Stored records
════════════════

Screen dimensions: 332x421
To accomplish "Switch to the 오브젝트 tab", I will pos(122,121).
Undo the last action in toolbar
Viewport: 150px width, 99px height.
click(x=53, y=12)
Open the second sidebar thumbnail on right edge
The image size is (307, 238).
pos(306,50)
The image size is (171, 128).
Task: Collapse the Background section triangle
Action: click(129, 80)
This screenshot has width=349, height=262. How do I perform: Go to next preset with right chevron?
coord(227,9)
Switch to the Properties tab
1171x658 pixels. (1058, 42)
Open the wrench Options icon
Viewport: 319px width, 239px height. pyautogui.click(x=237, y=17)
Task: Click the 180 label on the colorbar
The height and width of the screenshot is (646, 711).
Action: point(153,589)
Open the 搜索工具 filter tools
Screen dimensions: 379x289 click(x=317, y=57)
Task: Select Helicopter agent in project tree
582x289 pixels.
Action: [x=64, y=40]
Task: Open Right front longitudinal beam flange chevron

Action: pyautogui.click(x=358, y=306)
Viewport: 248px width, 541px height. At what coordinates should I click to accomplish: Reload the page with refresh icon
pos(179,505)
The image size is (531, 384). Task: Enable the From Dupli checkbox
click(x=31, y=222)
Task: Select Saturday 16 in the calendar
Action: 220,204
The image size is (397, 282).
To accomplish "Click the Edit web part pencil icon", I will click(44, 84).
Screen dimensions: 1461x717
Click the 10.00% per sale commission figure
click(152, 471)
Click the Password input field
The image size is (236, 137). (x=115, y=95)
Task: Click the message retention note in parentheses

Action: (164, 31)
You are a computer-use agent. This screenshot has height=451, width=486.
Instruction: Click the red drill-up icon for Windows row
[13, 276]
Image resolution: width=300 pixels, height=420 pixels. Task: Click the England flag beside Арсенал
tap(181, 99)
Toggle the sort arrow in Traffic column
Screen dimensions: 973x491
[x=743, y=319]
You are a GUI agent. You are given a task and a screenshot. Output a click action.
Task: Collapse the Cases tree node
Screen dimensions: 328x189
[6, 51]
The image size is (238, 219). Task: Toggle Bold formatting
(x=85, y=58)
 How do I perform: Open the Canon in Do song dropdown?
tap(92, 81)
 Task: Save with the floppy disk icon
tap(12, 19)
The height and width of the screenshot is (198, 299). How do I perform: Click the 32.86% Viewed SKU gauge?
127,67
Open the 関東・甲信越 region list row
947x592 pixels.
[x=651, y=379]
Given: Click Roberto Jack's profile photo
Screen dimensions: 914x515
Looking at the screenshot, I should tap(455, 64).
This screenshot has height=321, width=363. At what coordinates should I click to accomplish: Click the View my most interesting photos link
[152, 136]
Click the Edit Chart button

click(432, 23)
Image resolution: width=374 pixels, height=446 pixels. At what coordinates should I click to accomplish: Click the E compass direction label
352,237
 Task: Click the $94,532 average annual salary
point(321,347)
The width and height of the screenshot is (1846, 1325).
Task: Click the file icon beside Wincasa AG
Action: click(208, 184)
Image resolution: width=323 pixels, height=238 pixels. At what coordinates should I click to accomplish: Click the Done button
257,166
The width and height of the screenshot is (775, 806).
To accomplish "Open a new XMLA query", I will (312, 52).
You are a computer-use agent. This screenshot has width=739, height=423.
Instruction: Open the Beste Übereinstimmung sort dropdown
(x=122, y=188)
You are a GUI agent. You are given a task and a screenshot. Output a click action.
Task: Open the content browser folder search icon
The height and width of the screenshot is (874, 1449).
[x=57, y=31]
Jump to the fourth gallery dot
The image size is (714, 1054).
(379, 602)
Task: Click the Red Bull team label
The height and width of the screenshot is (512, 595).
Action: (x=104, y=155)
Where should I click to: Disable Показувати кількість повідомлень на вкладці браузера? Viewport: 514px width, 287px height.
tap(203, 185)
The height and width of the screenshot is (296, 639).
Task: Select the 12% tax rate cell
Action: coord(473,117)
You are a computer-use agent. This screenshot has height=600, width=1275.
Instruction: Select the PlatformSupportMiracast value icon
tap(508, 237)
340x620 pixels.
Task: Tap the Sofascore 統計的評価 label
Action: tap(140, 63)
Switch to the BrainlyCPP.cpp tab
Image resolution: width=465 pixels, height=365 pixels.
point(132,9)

════════════════

:: INSTRUCTIONS FOR THE TASK ::
Your response should be each line that includes the word "computer", copied from the records.

:: FINISHED EXERCISE ::
You are a computer-use agent. This screenshot has height=451, width=486.
You are a computer-use agent. This screenshot has width=739, height=423.
You are a computer-use agent. This screenshot has height=600, width=1275.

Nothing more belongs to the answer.